A raccontare lo sbrocco vagamente isterico di Damon Albarn, uno di cui comprare le figu per i trascorsi con Blur e Gorillaz, è stato il sito americano Eater. Pur di consegnare al manager le sue impressioni a caldo, la popstar avrebbe interrotto il pranzo al ristorante Nobu di New York, e telefono alla mano, sarebbe uscito di senno.
“Improvvisamente è partita una canzone dove un tizio cantava a squarciagola delle str**zate melodiche, devi curare queste cose in un ristorante, non puoi semplicemente tenere la radio accesa o fregartene”.
Anche qui, su Dissapore, qualcuno ha detto più o meno le stesse cose.
“Chi ha un ristorante non deve proporre solo ‘servizi’, ma un mood, un’atmosfera riferita a canoni di accoglienza unici. Chiaro, c’è la buona cucina, la carta dei vini, il cameriere… ma i clienti vogliono di più! Il piatto giusto con la portata giusta, la glacette di design, le tovaglie precise, e la musica, un valore assoluto. A chi crede che mettere il CD di Giovanni Allevi in loop sia ‘figo’ dico che non c’è niente di più sbagliato. Specie nel caso di un ristorante stellato”.
Ci eravamo spinti fino a immaginare una carta dei sottofondi.

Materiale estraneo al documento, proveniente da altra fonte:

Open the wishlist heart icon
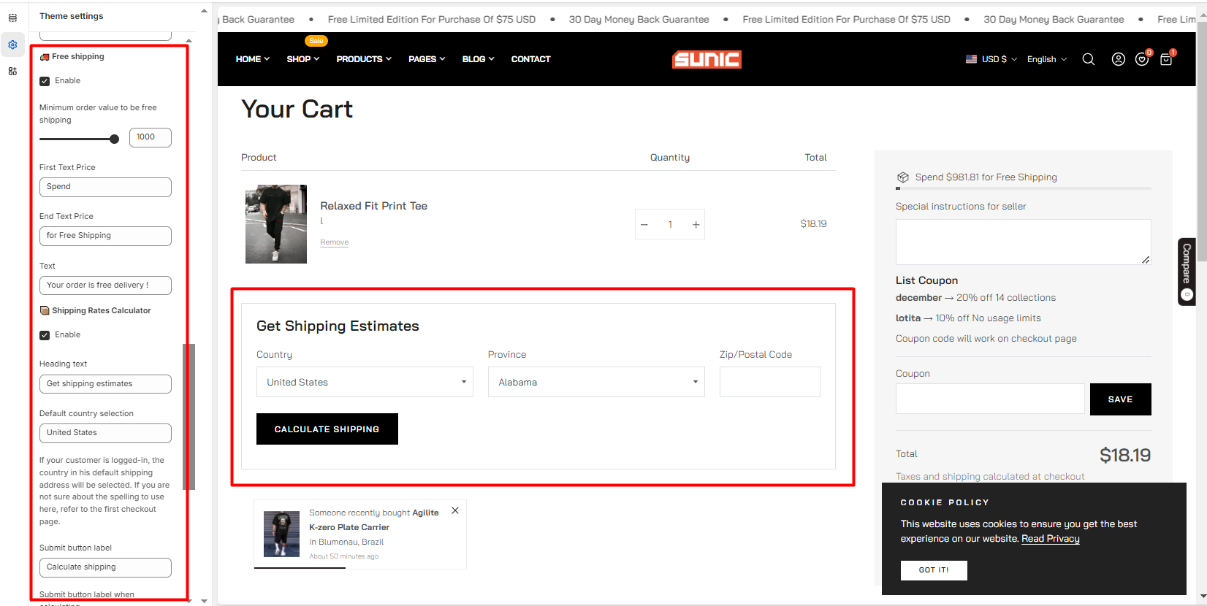 1141,60
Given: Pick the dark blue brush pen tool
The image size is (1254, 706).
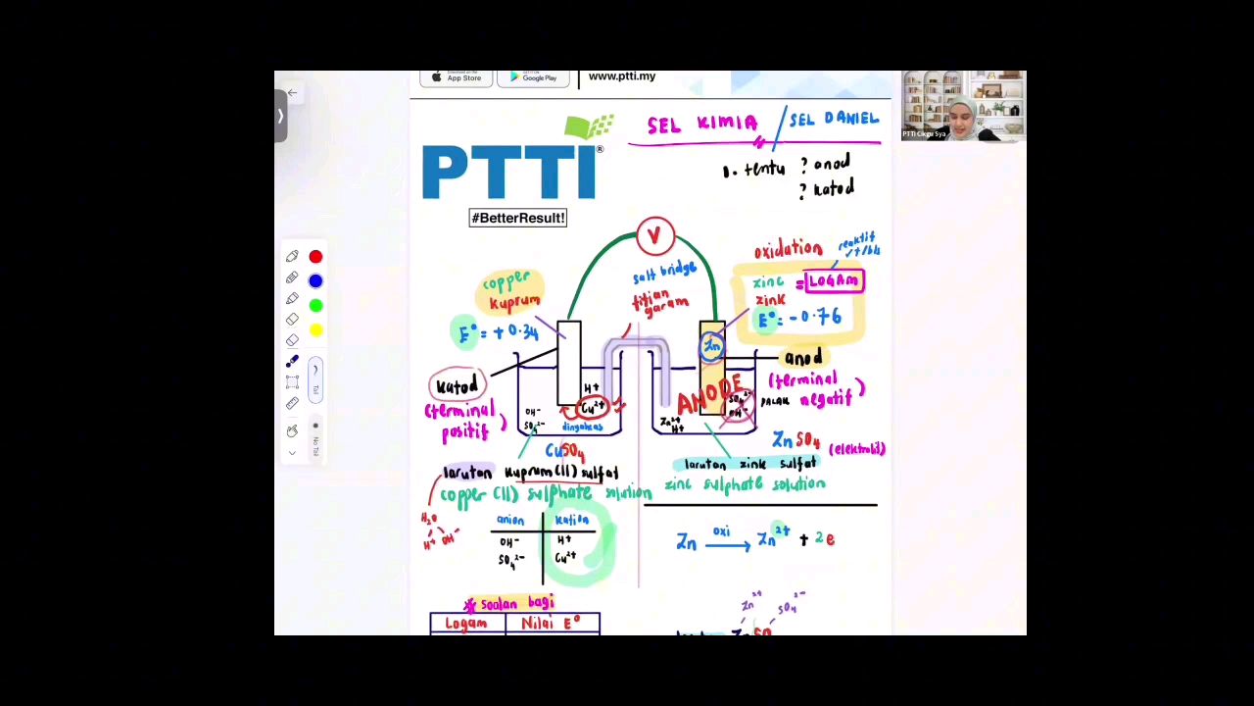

Pensate la gioia di avere sempre il pezzo giusto per ogni piatto. La Carta dei sottofondi: non so, Forbidden Colours cantata da David Sylvian sulla “Milanese di Pesce” di Massimo Bottura, Nothingness Nothing man dei Pearl Jam sul “Calamaretto Rimini Fest” di Mauro Uliassi, o Tangerine degli Zeppelin sulla “Croccante Espressione di Lingua” di Niko Romito. O ancora Mellon Collie and The Infinite Sadness degli Smashing Pumpkins su “Uovo, patate e Speck” di Armin Maihofer, o per finire, i fusilli di Gennaro Esposito con Radar di Chris Whitley.
Peraltro, non tutti i ristoratori credono che la musica possa manipolare positivamente l’ambiente. Alcuni la evitano di proposito. Per loro sono altre le cose che contano, il cibo, lo staff, la mis en place. E poi, i gusti musicali sono personali, chi può decidere in anticipo se una playlist è buona o molesta?
Resta il fatto, e diventa necessario dirselo in fretta, che giustificare la scelta di avere in sottofondo una radio gracchiante infarcità di pubblicità o l’intera discografia di Richard Clayderman complica la vita dei clienti di qualsivoglia ristorante, così diventa impossibile concentrarsi uno sull’altro o tutti e due sul cibo servito.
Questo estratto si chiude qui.